Open seanlynch opened 10 years ago

seanlynch commented 10 years ago

It would be great if the pam module could add keys using my password as the passphrase (or prompting a second time if the passphrase is different), same as pam_ssh with try_first_pass (or use_first_pass if you don't want it to ever prompt).

Thanks!

terlar commented 10 years ago

:+1:

eklitzke commented 9 years ago

I looked at this a bit, I think I understand what needs to be done. The options like try_first_pass or use_first_pass can be accessed within pam_sm_open_session() via argc and argv. I believe the password itself can be accessed using pam_get_item() and supplying it PAM_AUTHTOK as the item type. I'll probably take a stab at implementing this at some point when I some time to play around with things; or if I don't get around to it, maybe this will help someone else who wants to try.

eklitzke commented 9 years ago

I spent some time looking at this in more detail, and it's actually rather difficult to do this. Here's the deal. If you invoke ssh-add with a key encrypted by a password, it opens /dev/tty to prompt for and read the password. This makes it rather cumbersome to try to send input into (actually, I'm not even sure if it's possible from within the context that the PAM module is running in...). There's no way to, for, instance, send the password to ssh-add using a normal Unix pipe. You might be able to use something like expect, but that's super hacky.

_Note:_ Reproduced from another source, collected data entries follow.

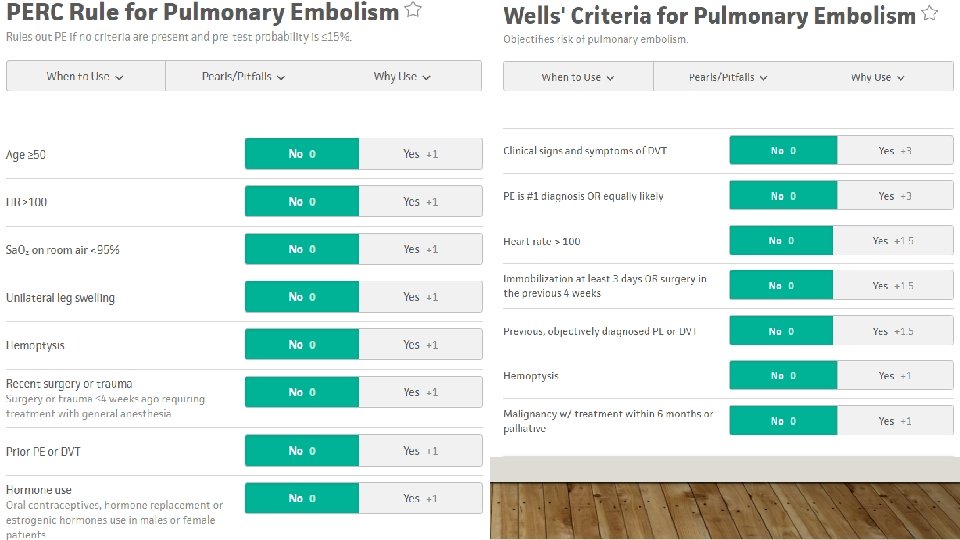
Task: Favorite the PERC Rule with star icon
Action: (413, 10)
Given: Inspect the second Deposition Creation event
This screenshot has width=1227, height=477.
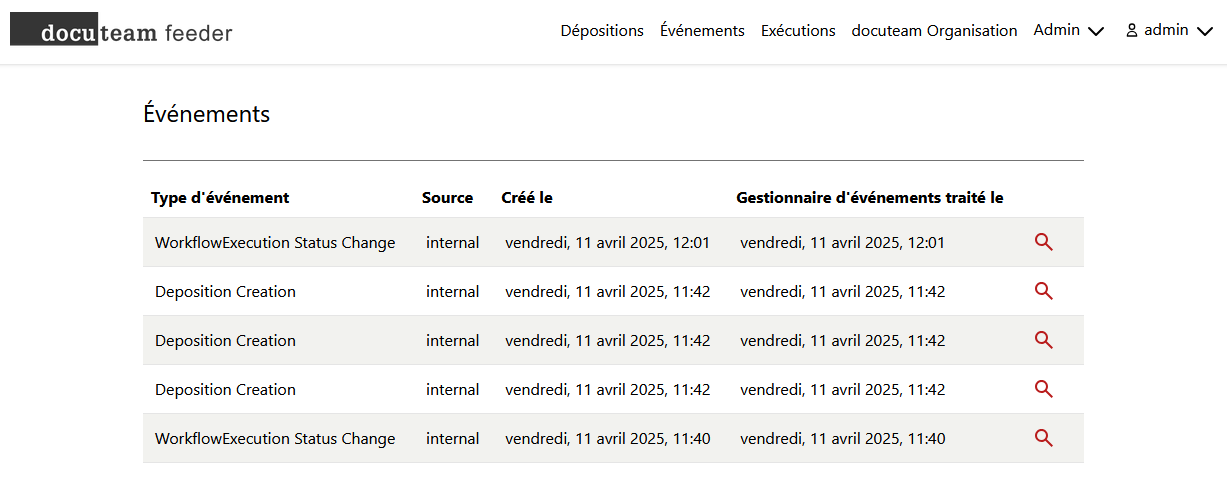Looking at the screenshot, I should coord(1043,340).
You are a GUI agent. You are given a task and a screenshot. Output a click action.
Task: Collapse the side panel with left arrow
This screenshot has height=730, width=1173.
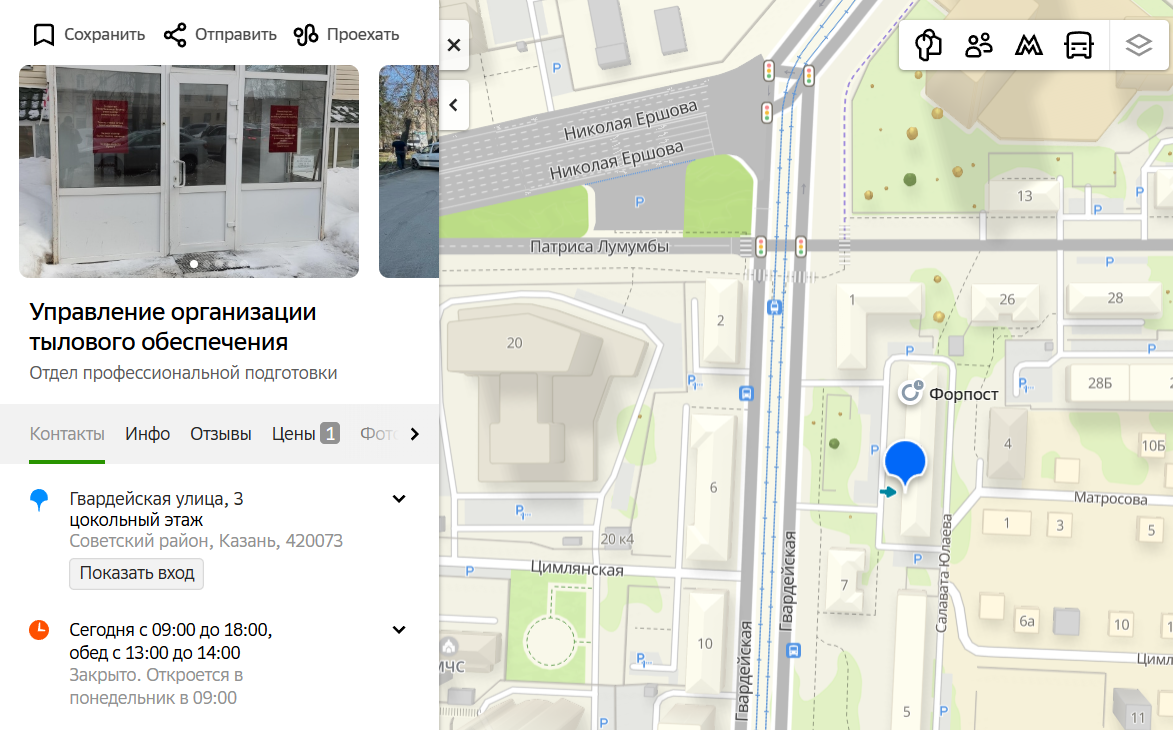pos(453,105)
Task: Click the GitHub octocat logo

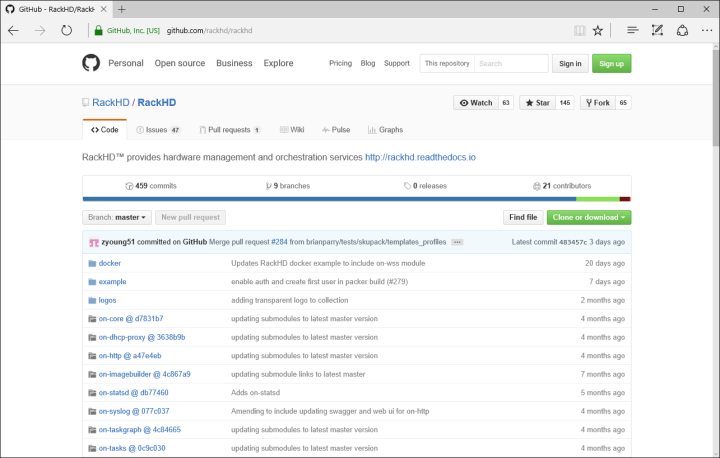Action: pos(92,63)
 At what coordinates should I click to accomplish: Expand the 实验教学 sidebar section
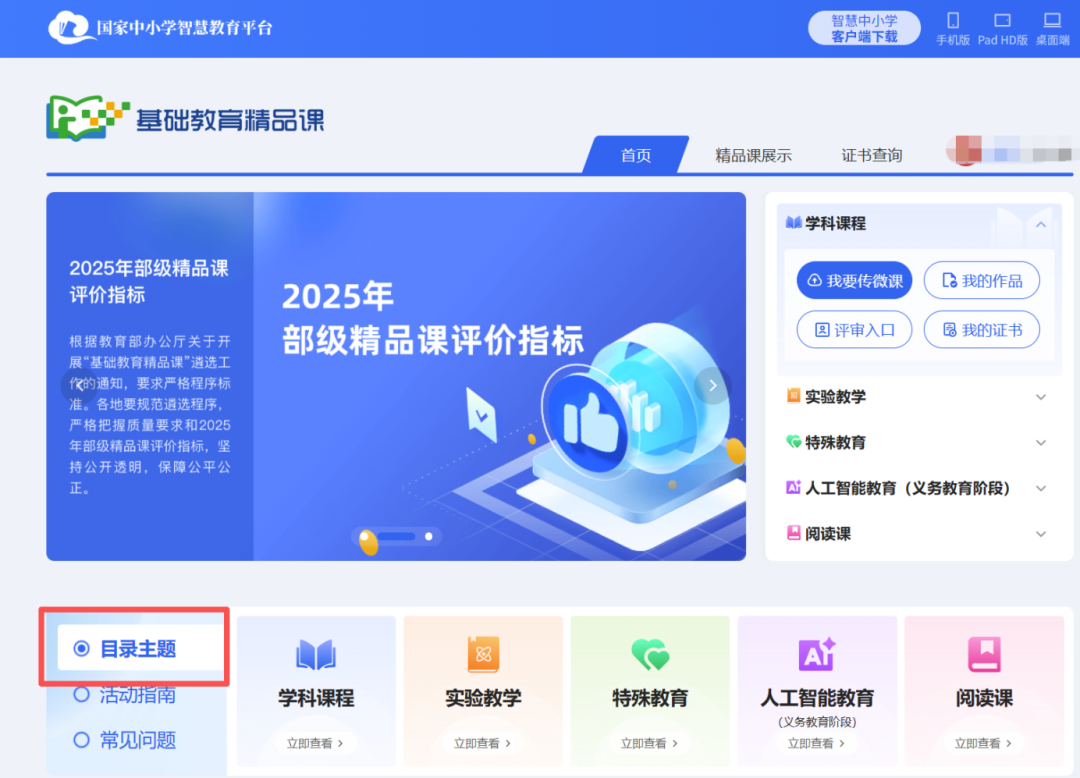coord(1041,397)
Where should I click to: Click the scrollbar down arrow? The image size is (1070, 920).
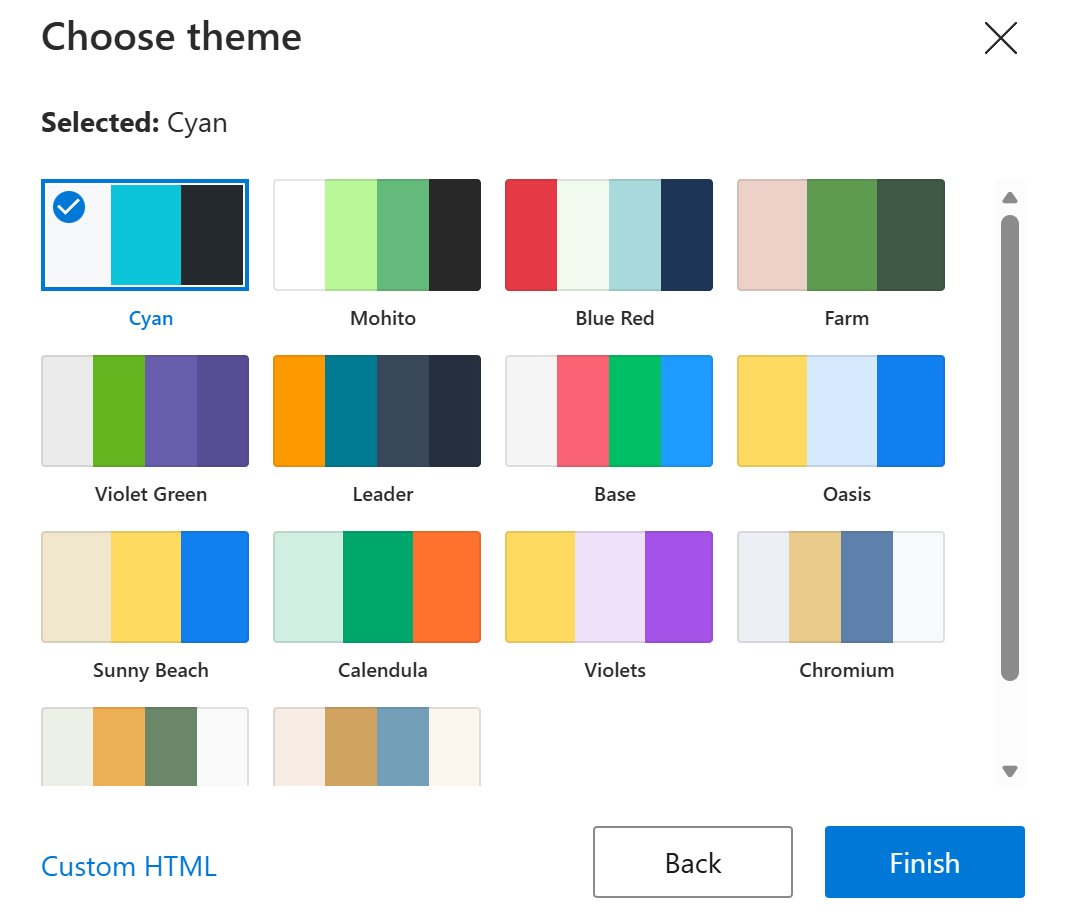(x=1010, y=772)
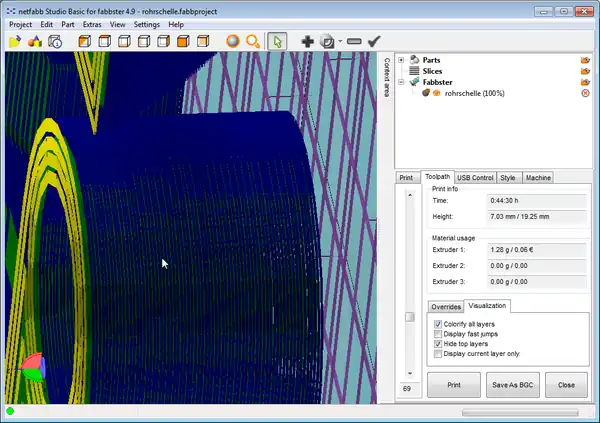Check Display current layer only
Image resolution: width=600 pixels, height=423 pixels.
pyautogui.click(x=438, y=355)
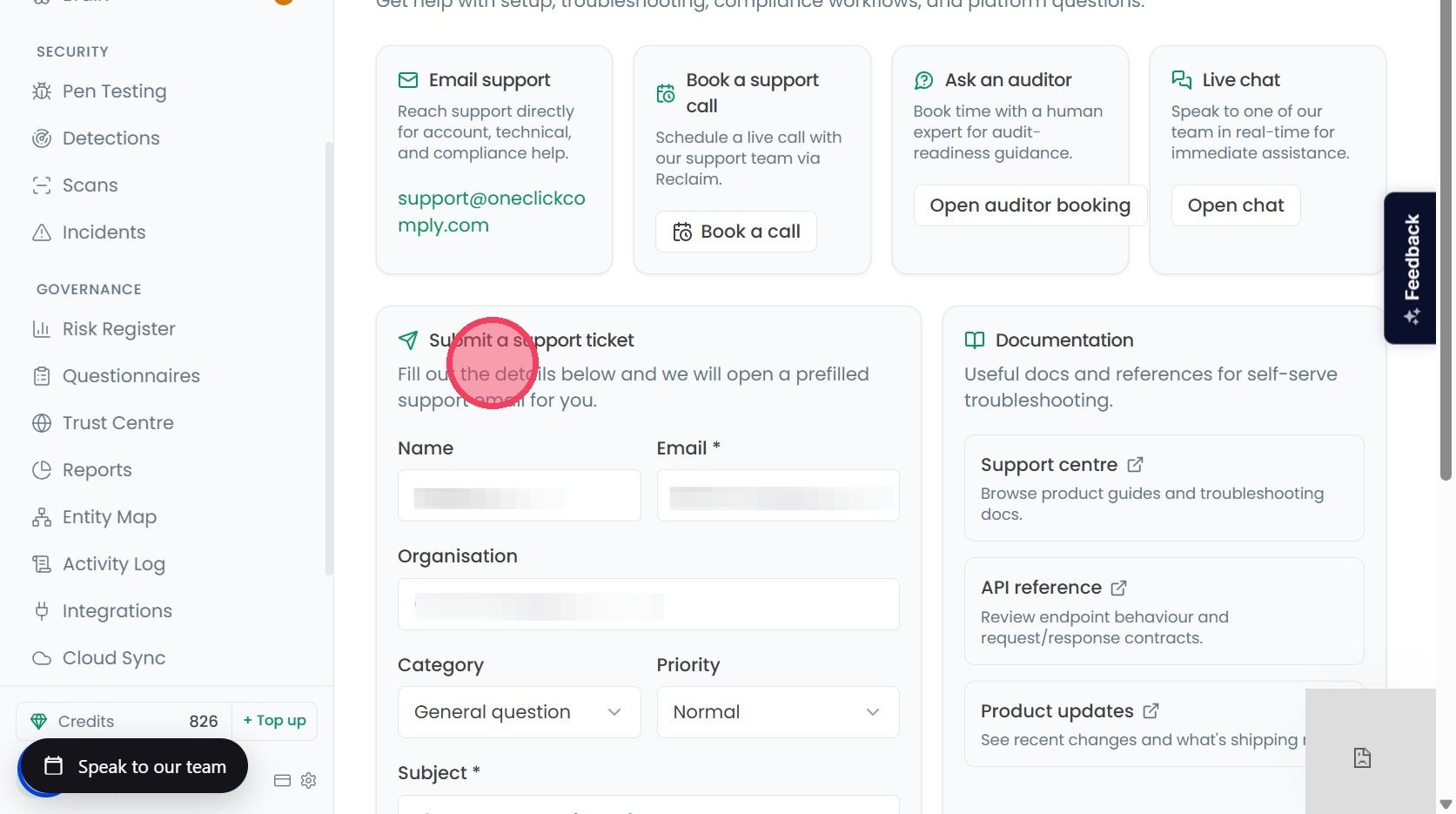Image resolution: width=1456 pixels, height=814 pixels.
Task: Click the Trust Centre globe icon
Action: tap(42, 423)
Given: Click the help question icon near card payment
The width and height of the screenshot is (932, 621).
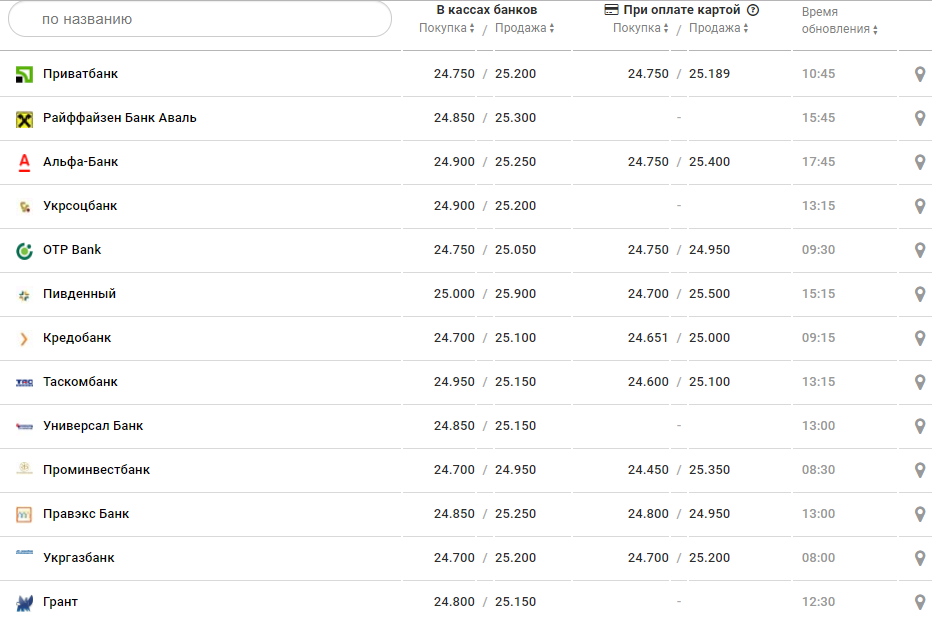Looking at the screenshot, I should [753, 10].
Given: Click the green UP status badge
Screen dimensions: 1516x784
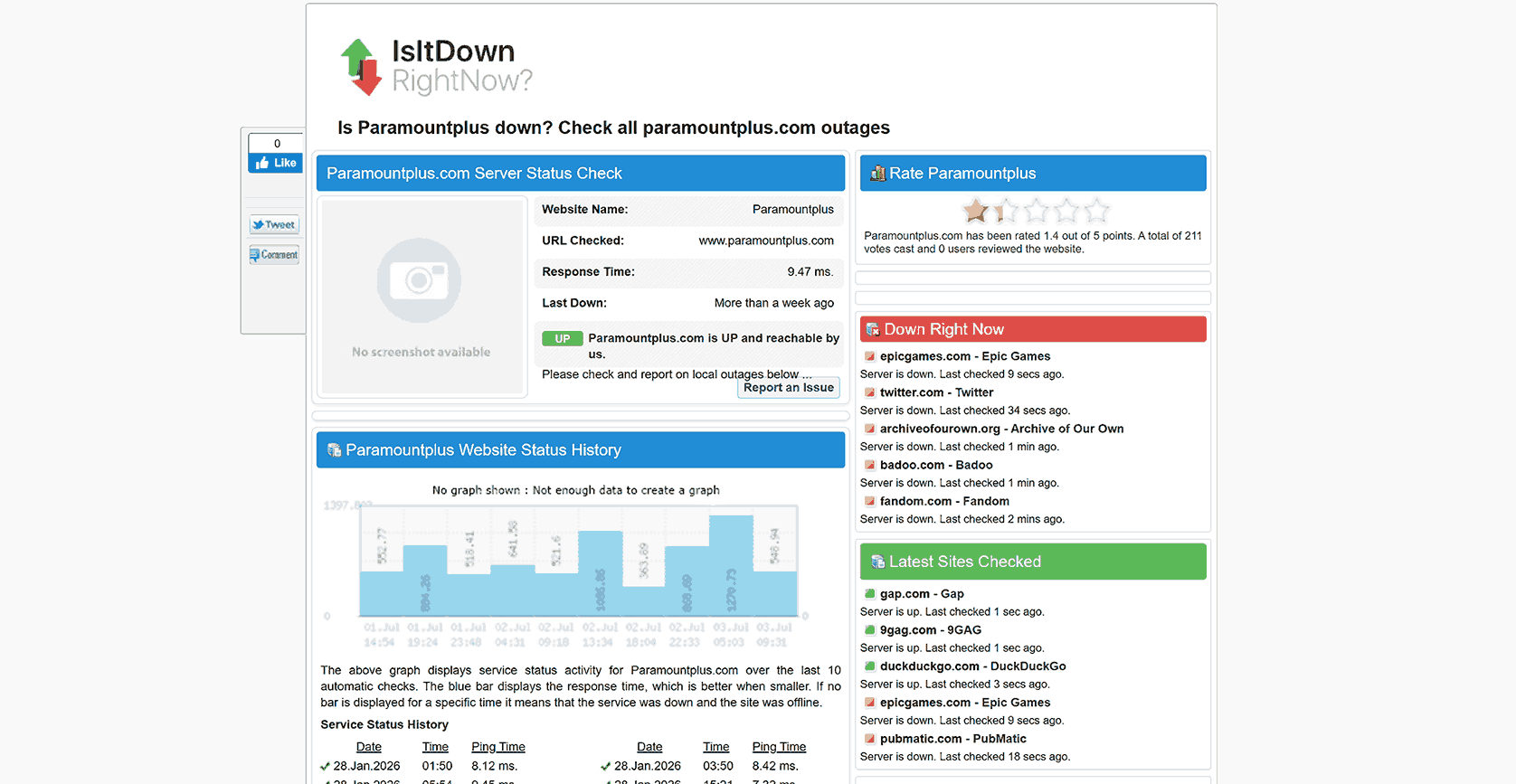Looking at the screenshot, I should point(562,338).
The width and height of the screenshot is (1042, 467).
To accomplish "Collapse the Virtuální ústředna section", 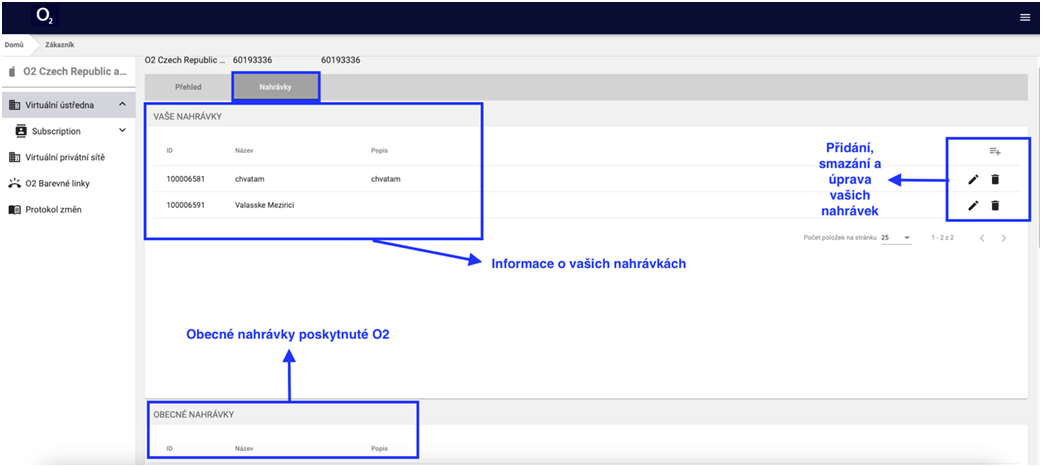I will tap(121, 104).
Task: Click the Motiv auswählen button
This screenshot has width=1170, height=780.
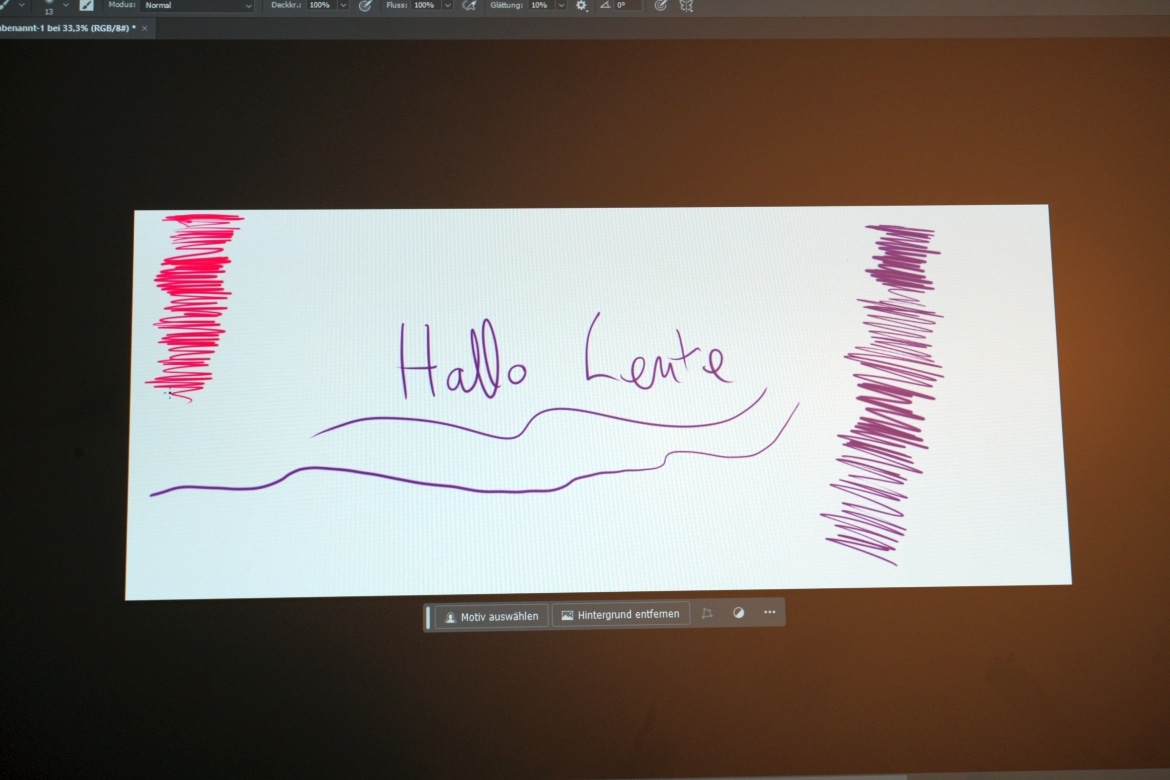Action: (x=491, y=615)
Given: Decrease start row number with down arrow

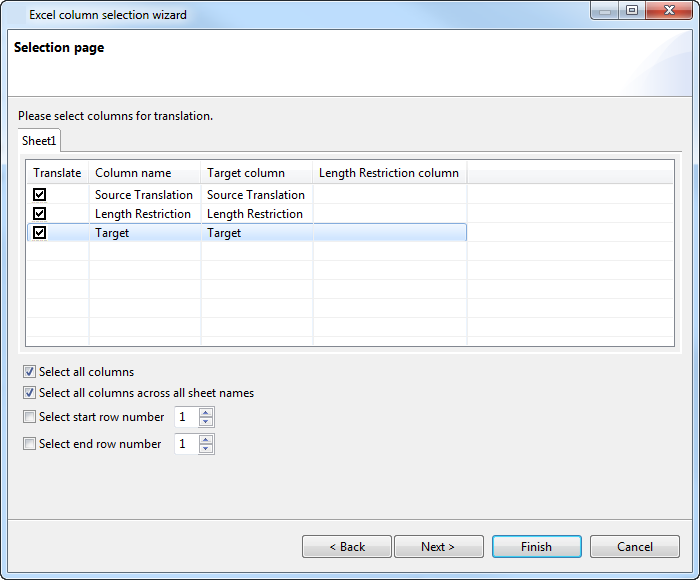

I looked at the code for pam_ssh_agent, which is an existing PAM module that does unlock password protected ssh keys using the user's supplied password. The way it does this is to use a bunch of low level OpenSSL APIs to attempt to decrypt the key. It looks like what they actually did is copy the file sshkey.c from the OpenSSH project, i.e. this file https://github.com/openssh/openssh-portable/blob/master/sshkey.c is actually copied into the source code for pam_ssh_agent. Then they have their own wrapper around this. It looks pretty complicated... the code is literred with a lot of #if 0 and #if 1 statements which leads me to believe that the APIs are difficult to understand or use correctly, which is why there's dead code everywhere.

Waldteufel commented 9 years ago

You could provide the password with a custom SSH_ASKPASS. Self-contained example:

#!/bin/bash
if [[ "$SSH_ASKPASS" == "$0" ]]
then
    id=$(keyctl request user ssh-add) || exit 1
    # pipe the password to stdout (inside ssh-add)
    exec keyctl pipe $id
elif [[ -n "$HAVE_SESSION" ]]
then
    # read a password from stdin (outside ssh-add)
    keyctl padd user ssh-add @s
    export DISPLAY=-
    export SSH_ASKPASS="$0"
    exec ssh-add </dev/null
else
    export HAVE_SESSION=1
    # create a temporary keyring so the password will be deleted after exiting
    exec keyctl session - "$0" "$@"
fi

Edit: It seems that ssh-add checks $DISPLAY before it runs the helper, so you should set it to something arbitrary in case you are not running the script from an X11 session…

vodik commented 9 years ago

Oh wow, forgot about this.

@eklitzke if you're still interested in this, it should be possible to wrap ssh-add in its own tty, pass passwords in. It does mean extra complexity, but it should be doable.